PROBLEM STATEMENT:
Transcribe the data exactly.

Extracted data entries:
____

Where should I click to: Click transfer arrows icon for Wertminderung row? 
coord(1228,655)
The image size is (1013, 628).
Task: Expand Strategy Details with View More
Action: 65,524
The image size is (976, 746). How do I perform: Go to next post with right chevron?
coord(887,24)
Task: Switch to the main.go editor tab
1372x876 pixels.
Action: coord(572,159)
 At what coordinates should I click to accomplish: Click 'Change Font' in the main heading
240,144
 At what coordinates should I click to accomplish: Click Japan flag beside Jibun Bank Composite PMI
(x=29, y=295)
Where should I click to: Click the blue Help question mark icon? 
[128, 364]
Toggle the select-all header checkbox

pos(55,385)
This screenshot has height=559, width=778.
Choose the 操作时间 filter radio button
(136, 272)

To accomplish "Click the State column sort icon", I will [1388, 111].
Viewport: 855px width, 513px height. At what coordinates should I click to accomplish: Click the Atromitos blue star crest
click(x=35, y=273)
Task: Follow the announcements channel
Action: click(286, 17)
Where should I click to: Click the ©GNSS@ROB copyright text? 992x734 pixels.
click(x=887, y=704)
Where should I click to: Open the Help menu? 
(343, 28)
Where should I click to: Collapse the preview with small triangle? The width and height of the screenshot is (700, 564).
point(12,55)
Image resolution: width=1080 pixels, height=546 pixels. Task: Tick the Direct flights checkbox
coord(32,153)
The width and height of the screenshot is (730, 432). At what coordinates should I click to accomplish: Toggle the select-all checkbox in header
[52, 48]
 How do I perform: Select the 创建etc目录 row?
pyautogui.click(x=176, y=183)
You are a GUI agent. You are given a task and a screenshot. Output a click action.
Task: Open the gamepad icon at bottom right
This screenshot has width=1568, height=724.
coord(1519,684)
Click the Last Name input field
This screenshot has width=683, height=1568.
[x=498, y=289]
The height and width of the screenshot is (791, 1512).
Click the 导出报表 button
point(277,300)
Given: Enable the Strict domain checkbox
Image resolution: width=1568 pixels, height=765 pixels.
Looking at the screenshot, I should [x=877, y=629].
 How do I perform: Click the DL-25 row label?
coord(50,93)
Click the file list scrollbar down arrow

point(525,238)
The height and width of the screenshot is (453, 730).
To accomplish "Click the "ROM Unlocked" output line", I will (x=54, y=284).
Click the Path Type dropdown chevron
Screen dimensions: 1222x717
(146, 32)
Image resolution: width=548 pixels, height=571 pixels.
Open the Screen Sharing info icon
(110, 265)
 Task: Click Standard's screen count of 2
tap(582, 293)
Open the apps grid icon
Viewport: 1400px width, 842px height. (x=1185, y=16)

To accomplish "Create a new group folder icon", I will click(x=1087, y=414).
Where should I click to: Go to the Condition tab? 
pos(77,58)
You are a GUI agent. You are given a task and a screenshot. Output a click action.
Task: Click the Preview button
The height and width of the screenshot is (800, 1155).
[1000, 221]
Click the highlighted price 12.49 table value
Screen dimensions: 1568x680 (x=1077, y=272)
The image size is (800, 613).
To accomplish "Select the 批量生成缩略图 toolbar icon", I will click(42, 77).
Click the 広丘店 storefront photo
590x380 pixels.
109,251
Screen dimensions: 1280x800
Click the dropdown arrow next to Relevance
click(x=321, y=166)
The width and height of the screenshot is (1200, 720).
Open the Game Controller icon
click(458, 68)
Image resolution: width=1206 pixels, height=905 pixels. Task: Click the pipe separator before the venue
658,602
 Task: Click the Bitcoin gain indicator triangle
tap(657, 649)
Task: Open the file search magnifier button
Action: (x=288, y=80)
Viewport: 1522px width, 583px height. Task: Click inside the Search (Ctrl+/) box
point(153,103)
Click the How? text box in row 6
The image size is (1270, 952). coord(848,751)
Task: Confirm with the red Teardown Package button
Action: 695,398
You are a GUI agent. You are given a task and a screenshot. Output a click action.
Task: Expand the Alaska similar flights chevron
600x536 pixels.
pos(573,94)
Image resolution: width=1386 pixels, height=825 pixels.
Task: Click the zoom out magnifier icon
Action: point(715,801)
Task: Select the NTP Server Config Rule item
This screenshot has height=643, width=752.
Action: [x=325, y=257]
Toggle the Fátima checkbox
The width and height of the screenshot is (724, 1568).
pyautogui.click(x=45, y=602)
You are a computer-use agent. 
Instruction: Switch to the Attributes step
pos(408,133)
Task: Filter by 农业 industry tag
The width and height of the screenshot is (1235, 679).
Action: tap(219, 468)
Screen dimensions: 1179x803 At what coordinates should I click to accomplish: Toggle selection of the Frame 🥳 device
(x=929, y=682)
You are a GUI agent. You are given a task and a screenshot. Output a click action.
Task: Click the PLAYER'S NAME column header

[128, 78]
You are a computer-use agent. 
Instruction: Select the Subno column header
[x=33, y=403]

____

REPLY TO THE EXERCISE:
Where should I click to: Click transfer arrows icon for Wertminderung row? 
coord(1228,655)
The image size is (1013, 628).
Task: Expand Strategy Details with View More
Action: 65,524
The image size is (976, 746). How do I perform: Go to next post with right chevron?
coord(887,24)
Task: Switch to the main.go editor tab
1372x876 pixels.
Action: coord(572,159)
 At what coordinates should I click to accomplish: Click 'Change Font' in the main heading
240,144
 At what coordinates should I click to accomplish: Click Japan flag beside Jibun Bank Composite PMI
(x=29, y=295)
Where should I click to: Click the blue Help question mark icon? 
[128, 364]
Toggle the select-all header checkbox

pos(55,385)
This screenshot has height=559, width=778.
Choose the 操作时间 filter radio button
(136, 272)

To accomplish "Click the State column sort icon", I will [1388, 111].
Viewport: 855px width, 513px height. At what coordinates should I click to accomplish: Click the Atromitos blue star crest
click(x=35, y=273)
Task: Follow the announcements channel
Action: click(286, 17)
Where should I click to: Click the ©GNSS@ROB copyright text? 992x734 pixels.
click(x=887, y=704)
Where should I click to: Open the Help menu? 
(343, 28)
Where should I click to: Collapse the preview with small triangle? The width and height of the screenshot is (700, 564).
point(12,55)
Image resolution: width=1080 pixels, height=546 pixels. Task: Tick the Direct flights checkbox
coord(32,153)
The width and height of the screenshot is (730, 432). At what coordinates should I click to accomplish: Toggle the select-all checkbox in header
[52, 48]
 How do I perform: Select the 创建etc目录 row?
pyautogui.click(x=176, y=183)
You are a GUI agent. You are given a task and a screenshot. Output a click action.
Task: Open the gamepad icon at bottom right
This screenshot has width=1568, height=724.
coord(1519,684)
Click the Last Name input field
This screenshot has width=683, height=1568.
[x=498, y=289]
The height and width of the screenshot is (791, 1512).
Click the 导出报表 button
point(277,300)
Given: Enable the Strict domain checkbox
Image resolution: width=1568 pixels, height=765 pixels.
Looking at the screenshot, I should [x=877, y=629].
 How do I perform: Click the DL-25 row label?
coord(50,93)
Click the file list scrollbar down arrow

point(525,238)
The height and width of the screenshot is (453, 730).
To accomplish "Click the "ROM Unlocked" output line", I will (x=54, y=284).
Click the Path Type dropdown chevron
Screen dimensions: 1222x717
(146, 32)
Image resolution: width=548 pixels, height=571 pixels.
Open the Screen Sharing info icon
(110, 265)
 Task: Click Standard's screen count of 2
tap(582, 293)
Open the apps grid icon
Viewport: 1400px width, 842px height. (x=1185, y=16)

To accomplish "Create a new group folder icon", I will click(x=1087, y=414).
Where should I click to: Go to the Condition tab? 
pos(77,58)
You are a GUI agent. You are given a task and a screenshot. Output a click action.
Task: Click the Preview button
The height and width of the screenshot is (800, 1155).
[1000, 221]
Click the highlighted price 12.49 table value
Screen dimensions: 1568x680 (x=1077, y=272)
The image size is (800, 613).
To accomplish "Select the 批量生成缩略图 toolbar icon", I will click(42, 77).
Click the 広丘店 storefront photo
590x380 pixels.
109,251
Screen dimensions: 1280x800
Click the dropdown arrow next to Relevance
click(x=321, y=166)
The width and height of the screenshot is (1200, 720).
Open the Game Controller icon
click(458, 68)
Image resolution: width=1206 pixels, height=905 pixels. Task: Click the pipe separator before the venue
658,602
 Task: Click the Bitcoin gain indicator triangle
tap(657, 649)
Task: Open the file search magnifier button
Action: (x=288, y=80)
Viewport: 1522px width, 583px height. Task: Click inside the Search (Ctrl+/) box
point(153,103)
Click the How? text box in row 6
The image size is (1270, 952). coord(848,751)
Task: Confirm with the red Teardown Package button
Action: 695,398
You are a GUI agent. You are given a task and a screenshot. Output a click action.
Task: Expand the Alaska similar flights chevron
600x536 pixels.
pos(573,94)
Image resolution: width=1386 pixels, height=825 pixels.
Task: Click the zoom out magnifier icon
Action: point(715,801)
Task: Select the NTP Server Config Rule item
This screenshot has height=643, width=752.
Action: [x=325, y=257]
Toggle the Fátima checkbox
The width and height of the screenshot is (724, 1568).
pyautogui.click(x=45, y=602)
You are a computer-use agent. 
Instruction: Switch to the Attributes step
pos(408,133)
Task: Filter by 农业 industry tag
The width and height of the screenshot is (1235, 679).
Action: tap(219, 468)
Screen dimensions: 1179x803 At what coordinates should I click to accomplish: Toggle selection of the Frame 🥳 device
(x=929, y=682)
You are a GUI agent. You are given a task and a screenshot. Output a click action.
Task: Click the PLAYER'S NAME column header

[128, 78]
You are a computer-use agent. 
Instruction: Select the Subno column header
[x=33, y=403]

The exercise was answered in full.